Todos parecían estar en contra de ella, excepto Egle. Después de escuchar todo, los ojos se le pusieron gigantes como los de una lechuza.
De repente me agarraron muchas ganas de toser pero me las aguanté, porque si mi mamá se enteraba de que había estado escuchando todo me mataba.
—¿Echarlo? Pero, ¿qué le hizo? ¡Por favor! Tu hija se inventó todo —dijo una vecina de pelo amarillo medio verdoso que nunca había visto y hablaba a los gritos.
Mi mamá dijo que gracias, hasta luego, y abrió la puerta principal. Saludó sólo a Egle.

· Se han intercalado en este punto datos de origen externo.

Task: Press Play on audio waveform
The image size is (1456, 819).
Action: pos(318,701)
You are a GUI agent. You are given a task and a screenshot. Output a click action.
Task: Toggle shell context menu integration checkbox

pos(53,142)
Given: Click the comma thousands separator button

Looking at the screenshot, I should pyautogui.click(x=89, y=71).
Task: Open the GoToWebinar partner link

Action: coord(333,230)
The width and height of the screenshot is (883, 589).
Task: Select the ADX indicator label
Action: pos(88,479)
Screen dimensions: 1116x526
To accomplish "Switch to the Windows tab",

Me acuerdo del día después de que pasara todo esto: bajamos en el ascensor para ir al colegio como todos los días, pero esta vez fuimos con mi mamá, que nos agarraba de las manos a Josefina y a mí. Cuando pasamos por al lado de Leo, le dijo sos un hijo de puta, y mi hermana murmuró y algún día te van a echar. Yo no dije nada pero lo miré y vi que se escapó rápido para su casa como las cucarachas que aparecen a veces de noche en la cocina cuando prendo la luz.
Después de muchos meses nos mudamos a una casa hermosa con jardín, sin ascensor y sin portero, con más espacio para los animales y para nosotros también. Yo ya no tuve que compartir el cuarto con mi hermana y por fin me cambié a un colegio sin uniforme.